12th May2012

‘Osombie’ DVD Review

by Phil Wheat

Stars: Corey Sevier, Eve Mauro, Jasen Wade, Danielle Chuchran, William Rubio, Matthew Reese, Andrew Hancock | Written by Kurt Hale | Directed by John Lyde

Osombie-cover

The official synopsis for Osombie goes something like this: “Dusty, a yoga instructor from Colorado, who is on a desperate rescue mission to save her crazy brother Derek, a conspiracy theorist who is convinced Osama Bin Laden is still alive, despite having been buried at sea. In Afghanistan, Dusty falls in with a team of Nato Special Forces on a secret assignment. Turns out Derek is not so crazy after all, and that Osama has returned from his watery grave and is making an army of zombie terrorists. When the group crashes headlong into the growing zombie apocalypse, Dusty and the troops must find and destroy the root of the zombie insurgency before it infests the rest of the world.” However the film can be summed up more succinctly than that, more along the lines of: NATO Special Forces vs. Jihadist zombies = AWESOME!! You really don’t need to know more than that to enjoy the film…

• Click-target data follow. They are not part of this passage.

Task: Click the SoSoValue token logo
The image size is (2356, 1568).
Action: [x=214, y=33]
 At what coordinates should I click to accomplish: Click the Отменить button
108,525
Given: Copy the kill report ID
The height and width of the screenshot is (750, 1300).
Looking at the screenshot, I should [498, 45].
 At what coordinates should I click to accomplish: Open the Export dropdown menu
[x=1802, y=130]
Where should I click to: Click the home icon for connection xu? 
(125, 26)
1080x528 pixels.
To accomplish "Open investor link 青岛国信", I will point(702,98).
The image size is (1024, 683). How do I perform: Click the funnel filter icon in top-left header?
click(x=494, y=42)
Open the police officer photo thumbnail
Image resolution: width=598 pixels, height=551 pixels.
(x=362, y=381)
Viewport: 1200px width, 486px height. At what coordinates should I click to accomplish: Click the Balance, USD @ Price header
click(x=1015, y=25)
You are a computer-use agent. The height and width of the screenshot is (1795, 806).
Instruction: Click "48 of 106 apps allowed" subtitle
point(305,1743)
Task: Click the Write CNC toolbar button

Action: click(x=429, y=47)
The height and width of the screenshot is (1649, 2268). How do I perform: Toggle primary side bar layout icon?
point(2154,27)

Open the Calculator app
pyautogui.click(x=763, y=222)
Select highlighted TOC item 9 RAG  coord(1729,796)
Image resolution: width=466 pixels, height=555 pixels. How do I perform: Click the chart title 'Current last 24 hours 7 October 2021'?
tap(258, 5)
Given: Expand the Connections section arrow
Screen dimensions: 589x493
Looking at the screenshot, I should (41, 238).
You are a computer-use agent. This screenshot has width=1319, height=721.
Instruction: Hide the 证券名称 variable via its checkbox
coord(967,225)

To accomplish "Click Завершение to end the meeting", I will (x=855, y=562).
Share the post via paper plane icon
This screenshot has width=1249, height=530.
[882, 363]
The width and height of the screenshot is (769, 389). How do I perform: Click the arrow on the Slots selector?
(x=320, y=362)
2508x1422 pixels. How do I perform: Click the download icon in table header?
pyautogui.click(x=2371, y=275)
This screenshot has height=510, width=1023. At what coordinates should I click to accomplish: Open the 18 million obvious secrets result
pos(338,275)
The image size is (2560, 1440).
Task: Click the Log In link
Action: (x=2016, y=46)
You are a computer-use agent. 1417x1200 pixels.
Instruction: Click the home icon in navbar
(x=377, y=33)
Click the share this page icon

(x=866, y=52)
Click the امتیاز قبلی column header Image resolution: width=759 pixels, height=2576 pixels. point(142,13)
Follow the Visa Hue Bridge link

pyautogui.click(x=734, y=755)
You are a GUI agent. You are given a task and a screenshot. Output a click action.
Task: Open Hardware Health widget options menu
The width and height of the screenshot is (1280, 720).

Osombie is everything I wanted it to be, from the ridiculous turban clad zombies to the frankly hilarious frequency with which star Corey Sevier takes his top off (ladies and gay men are in for a treat I tell you), the film plays it straight down the middle as an army of the undead rise and eat their way across the Utah desert, standing in for an un-named Middle Eastern country. And by play it straight I mean that the script, from Kurt Hale, doesn’t play it for laughs, there’s no irony and there’s certainly no hidden political message – this is as jingoistic as the recent big-budget blockbuster Battleship (oh the illiteration), using the idea of a zombie infestation as a metaphor for the spread of jihadist ideals and the perceived threat from the so-called growing terrorist minority. Although Osombie is actually also one hell of a better movie that that boat flick…

Director John Lyde manages to successfully downplay the exploitation aspects of the film and presents what is, in essence, a war movie on a par with any of Hollywood’s recent output such as Black Hawk Down and Hurt Locker – only with zombies. That’s not to say there is plenty of blood, guts, gore and grue – it flows by the bucketload – but the film feels less like a low-budget zombie horror movie and much more like a traditional war film, right down to the emotive, even heart-wrenching at times, speeches given by the soldiers as they head into “war” with the undead army of Bin Laden.

The cast are uniformally (pardon the pun) excellent, with Danielle Chuchran, fresh from her role in Snow Beast, as the bad-ass only female member of the special forces team who shows she has more balls than her male counterparts, the real standout – although as I mentioned earlier, she does have competition from the naked torso of Corey Sevier!

Despite it’s less than politically-correct subject matter, Osombie remains one of the best low-budget zombie flicks I’ve seen in a very long time. The film hits DVD and Blu-ray on May 14th courtesy of Signature Entertainment.